### INSTRUCTIONS TO FOLLOW
Your answer must be an exact copy of every record below.

### INPUT DATA
#####
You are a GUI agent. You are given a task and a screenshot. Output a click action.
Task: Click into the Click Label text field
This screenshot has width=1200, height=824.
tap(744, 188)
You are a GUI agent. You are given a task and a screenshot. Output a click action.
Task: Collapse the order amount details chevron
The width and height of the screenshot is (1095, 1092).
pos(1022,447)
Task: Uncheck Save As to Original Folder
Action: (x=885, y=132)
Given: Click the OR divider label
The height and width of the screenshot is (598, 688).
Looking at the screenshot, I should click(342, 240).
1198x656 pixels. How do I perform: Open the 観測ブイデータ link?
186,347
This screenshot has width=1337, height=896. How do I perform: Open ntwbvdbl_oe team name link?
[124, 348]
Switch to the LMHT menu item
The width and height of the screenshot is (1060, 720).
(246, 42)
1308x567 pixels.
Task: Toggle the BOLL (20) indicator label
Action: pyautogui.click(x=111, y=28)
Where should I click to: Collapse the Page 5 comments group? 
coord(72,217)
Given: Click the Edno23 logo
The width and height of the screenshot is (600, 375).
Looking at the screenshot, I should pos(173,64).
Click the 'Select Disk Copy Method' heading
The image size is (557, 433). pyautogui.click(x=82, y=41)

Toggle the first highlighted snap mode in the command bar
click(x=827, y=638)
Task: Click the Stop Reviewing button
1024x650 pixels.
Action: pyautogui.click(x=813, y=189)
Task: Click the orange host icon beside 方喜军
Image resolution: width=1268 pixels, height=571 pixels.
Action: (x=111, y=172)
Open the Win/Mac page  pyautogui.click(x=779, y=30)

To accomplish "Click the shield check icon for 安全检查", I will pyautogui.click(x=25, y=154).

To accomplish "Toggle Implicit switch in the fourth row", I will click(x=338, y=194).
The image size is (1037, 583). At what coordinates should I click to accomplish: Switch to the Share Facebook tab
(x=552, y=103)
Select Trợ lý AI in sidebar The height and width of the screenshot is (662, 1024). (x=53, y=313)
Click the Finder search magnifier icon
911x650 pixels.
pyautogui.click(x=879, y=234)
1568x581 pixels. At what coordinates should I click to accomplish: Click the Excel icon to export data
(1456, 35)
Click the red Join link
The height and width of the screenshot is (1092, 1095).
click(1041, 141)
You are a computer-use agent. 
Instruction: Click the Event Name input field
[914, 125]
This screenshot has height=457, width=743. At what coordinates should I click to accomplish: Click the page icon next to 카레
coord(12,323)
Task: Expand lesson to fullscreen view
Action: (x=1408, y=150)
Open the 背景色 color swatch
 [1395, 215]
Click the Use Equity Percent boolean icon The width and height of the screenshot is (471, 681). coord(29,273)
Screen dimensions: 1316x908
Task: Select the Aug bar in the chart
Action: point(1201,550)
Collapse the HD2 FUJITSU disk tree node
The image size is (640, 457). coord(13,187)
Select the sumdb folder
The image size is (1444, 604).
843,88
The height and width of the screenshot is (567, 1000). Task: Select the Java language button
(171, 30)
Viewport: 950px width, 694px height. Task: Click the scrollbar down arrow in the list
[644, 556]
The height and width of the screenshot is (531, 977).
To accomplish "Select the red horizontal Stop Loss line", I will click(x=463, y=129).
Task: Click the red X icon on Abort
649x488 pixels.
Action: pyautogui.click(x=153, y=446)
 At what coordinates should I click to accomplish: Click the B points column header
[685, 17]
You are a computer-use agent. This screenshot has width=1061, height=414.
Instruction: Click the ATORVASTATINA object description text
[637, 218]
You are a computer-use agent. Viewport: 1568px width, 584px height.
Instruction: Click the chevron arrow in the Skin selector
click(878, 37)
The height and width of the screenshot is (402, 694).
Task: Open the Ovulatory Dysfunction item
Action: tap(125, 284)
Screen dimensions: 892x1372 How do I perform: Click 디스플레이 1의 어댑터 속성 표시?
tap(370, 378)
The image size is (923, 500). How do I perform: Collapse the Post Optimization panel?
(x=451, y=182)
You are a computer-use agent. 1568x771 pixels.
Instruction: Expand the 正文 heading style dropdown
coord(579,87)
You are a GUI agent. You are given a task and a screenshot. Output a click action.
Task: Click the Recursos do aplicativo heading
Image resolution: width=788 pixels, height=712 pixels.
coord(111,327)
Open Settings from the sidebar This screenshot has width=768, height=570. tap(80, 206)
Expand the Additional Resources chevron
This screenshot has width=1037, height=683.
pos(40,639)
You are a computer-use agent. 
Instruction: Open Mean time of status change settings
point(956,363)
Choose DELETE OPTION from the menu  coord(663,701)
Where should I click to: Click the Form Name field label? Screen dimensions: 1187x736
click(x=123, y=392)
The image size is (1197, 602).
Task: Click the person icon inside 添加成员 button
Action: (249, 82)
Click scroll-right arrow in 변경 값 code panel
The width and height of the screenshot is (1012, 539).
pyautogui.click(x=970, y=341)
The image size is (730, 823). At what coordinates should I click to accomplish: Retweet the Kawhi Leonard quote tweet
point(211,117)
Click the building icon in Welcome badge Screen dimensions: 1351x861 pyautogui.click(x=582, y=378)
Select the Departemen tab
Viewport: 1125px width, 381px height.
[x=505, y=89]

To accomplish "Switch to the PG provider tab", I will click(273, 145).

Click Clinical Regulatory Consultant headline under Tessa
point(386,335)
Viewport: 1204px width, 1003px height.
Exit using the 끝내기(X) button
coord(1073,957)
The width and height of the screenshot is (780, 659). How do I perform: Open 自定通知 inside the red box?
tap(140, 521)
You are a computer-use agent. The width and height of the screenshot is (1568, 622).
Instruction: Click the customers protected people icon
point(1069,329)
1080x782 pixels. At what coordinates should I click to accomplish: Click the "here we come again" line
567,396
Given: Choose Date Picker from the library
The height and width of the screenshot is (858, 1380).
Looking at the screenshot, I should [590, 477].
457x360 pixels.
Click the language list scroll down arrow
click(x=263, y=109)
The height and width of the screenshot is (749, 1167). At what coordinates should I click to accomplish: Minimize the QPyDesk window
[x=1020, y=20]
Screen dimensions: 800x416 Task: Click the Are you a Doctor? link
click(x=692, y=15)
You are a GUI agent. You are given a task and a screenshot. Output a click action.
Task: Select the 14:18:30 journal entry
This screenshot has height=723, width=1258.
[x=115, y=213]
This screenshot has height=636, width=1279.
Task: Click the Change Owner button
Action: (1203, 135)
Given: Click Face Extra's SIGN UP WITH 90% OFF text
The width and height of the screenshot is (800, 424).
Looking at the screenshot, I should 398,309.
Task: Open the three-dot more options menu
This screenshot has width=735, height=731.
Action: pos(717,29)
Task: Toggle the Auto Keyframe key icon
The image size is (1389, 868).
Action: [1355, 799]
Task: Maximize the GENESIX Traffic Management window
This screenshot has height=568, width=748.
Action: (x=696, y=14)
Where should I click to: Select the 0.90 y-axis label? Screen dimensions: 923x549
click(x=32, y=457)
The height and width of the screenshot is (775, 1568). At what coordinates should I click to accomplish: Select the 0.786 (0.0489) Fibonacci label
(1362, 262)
#####
### RESULT
You are a GUI agent. You are given a task and a screenshot. Output a click action.
Task: Click into the Click Label text field
This screenshot has width=1200, height=824.
tap(744, 188)
You are a GUI agent. You are given a task and a screenshot. Output a click action.
Task: Collapse the order amount details chevron
The width and height of the screenshot is (1095, 1092).
pos(1022,447)
Task: Uncheck Save As to Original Folder
Action: (x=885, y=132)
Given: Click the OR divider label
The height and width of the screenshot is (598, 688).
Looking at the screenshot, I should click(342, 240).
1198x656 pixels. How do I perform: Open the 観測ブイデータ link?
186,347
This screenshot has width=1337, height=896. How do I perform: Open ntwbvdbl_oe team name link?
[124, 348]
Switch to the LMHT menu item
The width and height of the screenshot is (1060, 720).
(246, 42)
1308x567 pixels.
Task: Toggle the BOLL (20) indicator label
Action: pyautogui.click(x=111, y=28)
Where should I click to: Collapse the Page 5 comments group? 
coord(72,217)
Given: Click the Edno23 logo
The width and height of the screenshot is (600, 375).
Looking at the screenshot, I should pos(173,64).
Click the 'Select Disk Copy Method' heading
The image size is (557, 433). pyautogui.click(x=82, y=41)

Toggle the first highlighted snap mode in the command bar
click(x=827, y=638)
Task: Click the Stop Reviewing button
1024x650 pixels.
Action: pyautogui.click(x=813, y=189)
Task: Click the orange host icon beside 方喜军
Image resolution: width=1268 pixels, height=571 pixels.
Action: (x=111, y=172)
Open the Win/Mac page  pyautogui.click(x=779, y=30)

To accomplish "Click the shield check icon for 安全检查", I will pyautogui.click(x=25, y=154).

To accomplish "Toggle Implicit switch in the fourth row", I will click(x=338, y=194).
The image size is (1037, 583). At what coordinates should I click to accomplish: Switch to the Share Facebook tab
(x=552, y=103)
Select Trợ lý AI in sidebar The height and width of the screenshot is (662, 1024). (x=53, y=313)
Click the Finder search magnifier icon
911x650 pixels.
pyautogui.click(x=879, y=234)
1568x581 pixels. At what coordinates should I click to accomplish: Click the Excel icon to export data
(1456, 35)
Click the red Join link
The height and width of the screenshot is (1092, 1095).
click(1041, 141)
You are a computer-use agent. 
Instruction: Click the Event Name input field
[914, 125]
This screenshot has height=457, width=743. At what coordinates should I click to accomplish: Click the page icon next to 카레
coord(12,323)
Task: Expand lesson to fullscreen view
Action: (x=1408, y=150)
Open the 背景色 color swatch
 [1395, 215]
Click the Use Equity Percent boolean icon The width and height of the screenshot is (471, 681). coord(29,273)
Screen dimensions: 1316x908
Task: Select the Aug bar in the chart
Action: point(1201,550)
Collapse the HD2 FUJITSU disk tree node
The image size is (640, 457). coord(13,187)
Select the sumdb folder
The image size is (1444, 604).
843,88
The height and width of the screenshot is (567, 1000). Task: Select the Java language button
(171, 30)
Viewport: 950px width, 694px height. Task: Click the scrollbar down arrow in the list
[644, 556]
The height and width of the screenshot is (531, 977).
To accomplish "Select the red horizontal Stop Loss line", I will click(x=463, y=129).
Task: Click the red X icon on Abort
649x488 pixels.
Action: pyautogui.click(x=153, y=446)
 At what coordinates should I click to accomplish: Click the B points column header
[685, 17]
You are a computer-use agent. This screenshot has width=1061, height=414.
Instruction: Click the ATORVASTATINA object description text
[637, 218]
You are a computer-use agent. Viewport: 1568px width, 584px height.
Instruction: Click the chevron arrow in the Skin selector
click(878, 37)
The height and width of the screenshot is (402, 694).
Task: Open the Ovulatory Dysfunction item
Action: tap(125, 284)
Screen dimensions: 892x1372 How do I perform: Click 디스플레이 1의 어댑터 속성 표시?
tap(370, 378)
The image size is (923, 500). How do I perform: Collapse the Post Optimization panel?
(x=451, y=182)
You are a computer-use agent. 1568x771 pixels.
Instruction: Expand the 正文 heading style dropdown
coord(579,87)
You are a GUI agent. You are given a task and a screenshot. Output a click action.
Task: Click the Recursos do aplicativo heading
Image resolution: width=788 pixels, height=712 pixels.
coord(111,327)
Open Settings from the sidebar This screenshot has width=768, height=570. tap(80, 206)
Expand the Additional Resources chevron
This screenshot has width=1037, height=683.
pos(40,639)
You are a computer-use agent. 
Instruction: Open Mean time of status change settings
point(956,363)
Choose DELETE OPTION from the menu  coord(663,701)
Where should I click to: Click the Form Name field label? Screen dimensions: 1187x736
click(x=123, y=392)
The image size is (1197, 602).
Task: Click the person icon inside 添加成员 button
Action: (249, 82)
Click scroll-right arrow in 변경 값 code panel
The width and height of the screenshot is (1012, 539).
pyautogui.click(x=970, y=341)
The image size is (730, 823). At what coordinates should I click to accomplish: Retweet the Kawhi Leonard quote tweet
point(211,117)
Click the building icon in Welcome badge Screen dimensions: 1351x861 pyautogui.click(x=582, y=378)
Select the Departemen tab
Viewport: 1125px width, 381px height.
[x=505, y=89]

To accomplish "Switch to the PG provider tab", I will click(273, 145).

Click Clinical Regulatory Consultant headline under Tessa
point(386,335)
Viewport: 1204px width, 1003px height.
Exit using the 끝내기(X) button
coord(1073,957)
The width and height of the screenshot is (780, 659). How do I perform: Open 自定通知 inside the red box?
tap(140, 521)
You are a computer-use agent. The width and height of the screenshot is (1568, 622).
Instruction: Click the customers protected people icon
point(1069,329)
1080x782 pixels. At what coordinates should I click to accomplish: Click the "here we come again" line
567,396
Given: Choose Date Picker from the library
The height and width of the screenshot is (858, 1380).
Looking at the screenshot, I should [590, 477].
457x360 pixels.
Click the language list scroll down arrow
click(x=263, y=109)
The height and width of the screenshot is (749, 1167). At what coordinates should I click to accomplish: Minimize the QPyDesk window
[x=1020, y=20]
Screen dimensions: 800x416 Task: Click the Are you a Doctor? link
click(x=692, y=15)
You are a GUI agent. You are given a task and a screenshot. Output a click action.
Task: Select the 14:18:30 journal entry
This screenshot has height=723, width=1258.
[x=115, y=213]
This screenshot has height=636, width=1279.
Task: Click the Change Owner button
Action: (1203, 135)
Given: Click Face Extra's SIGN UP WITH 90% OFF text
The width and height of the screenshot is (800, 424).
Looking at the screenshot, I should 398,309.
Task: Open the three-dot more options menu
This screenshot has width=735, height=731.
Action: pos(717,29)
Task: Toggle the Auto Keyframe key icon
The image size is (1389, 868).
Action: [1355, 799]
Task: Maximize the GENESIX Traffic Management window
This screenshot has height=568, width=748.
Action: (x=696, y=14)
Where should I click to: Select the 0.90 y-axis label? Screen dimensions: 923x549
click(x=32, y=457)
The height and width of the screenshot is (775, 1568). At what coordinates should I click to accomplish: Select the 0.786 (0.0489) Fibonacci label
(1362, 262)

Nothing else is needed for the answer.